Purpose of the Study:
- To systematically analyze the molecular characteristics of gastric cancer using a multi-omics strategy.
- To explore the regulatory axis of elements, genes, and metabolites in GC.
- To identify potential circulating biomarkers for GC diagnosis.
Main Methods:
- A case-control study involving 218 GC patients and 218 healthy controls.
- Utilized inductively coupled plasma mass spectrometry (ICP-MS) for elemental analysis.
- Employed element-related genome-wide association studies (eGWAS) and untargeted metabolomics.
Main Results:
- Identified nine plasma differential elements with a combined diagnostic accuracy of 0.918 for GC.
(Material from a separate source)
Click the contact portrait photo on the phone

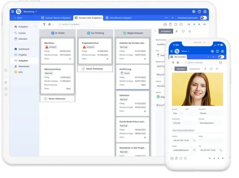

- Found significant correlations between elements (e.g., Fe, Co, Li) and 63 genes in pathways like MAPK, SMAD, and Wnt.
- Metabolomic analysis revealed associations between 20 elements and 94 metabolites, enriched in pyrimidine and glutathione metabolism.
Conclusions:
- The nine identified plasma elements demonstrate high diagnostic efficacy for GC.
- These elements are linked to genes and metabolites involved in cancer signaling, metabolic reprogramming, and DNA damage response.
- Findings suggest multi-level interactions between elemental changes, genetic variations, and metabolic dysregulation in GC, offering mechanistic insights and biomarker candidates.